I’m very interested in relationships, not only between lovers but also between parents and children. Between children – in The Retreat Lizzy and her brother Everett, there is something sexual there that I wanted to reveal, but very underneath the surface, even more so from Everett’s point-of-view, that he’s watching. He’s watching, but he is very unaware of his own sexuality, of what he’s becoming. Does he like boys? Does he like girls? So that goes back to ‘the norm’. We seem to have this normal idea of what a relationship should look like. I think fiction allows you to explore those things in a very free way that non-fiction doesn’t, that talking doesn’t, that lecturing doesn’t. Novelists are probably lucky in the sense that they get to say things that other people don’t get to say. Everybody thinks that, but would never say it. I think, as a novelist, I get to say things and explore things that are maybe taboo. It’s interesting.
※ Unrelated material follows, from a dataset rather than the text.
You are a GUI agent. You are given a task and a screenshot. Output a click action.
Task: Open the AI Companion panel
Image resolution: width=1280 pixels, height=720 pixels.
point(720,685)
I’m curious about it.
CI: I have come across a couple of times some mention of your upbringing, and a certain discomfort that your parents have with your writing. I wonder about the other side of that. As your children have got older, what is their level of engagement with your books? Do they read them? What feedback do you get?
DB: My eighteen-year-old son said the other day, ‘oh, I’ve got to read that book, because somebody was talking about it’. My children go from twenty-four down to sixteen, four of them. The boy who is studying philosophy – he’s twenty-one – has only read one novel, my first one - ‘Good job, Dad’. My other two sons who are younger have not read my novels. My daughter just started last year to read my work. I think that she was shy to go there, which makes perfect sense. Why would you want to go into your father’s head? There are more interesting things to do. You want to keep your father over here in some way. But now she reads it and she comes back to me and we talk about it. She’s curious about development of character, like ‘where did you find this, and why did Lizzy do this’? She gives me a very honest response to my writing. They’re very generous. They don’t have the judgment, let's say, that a father does for me. There’s no harshness there. And I think a measure of pride on their part, which is kind of fun.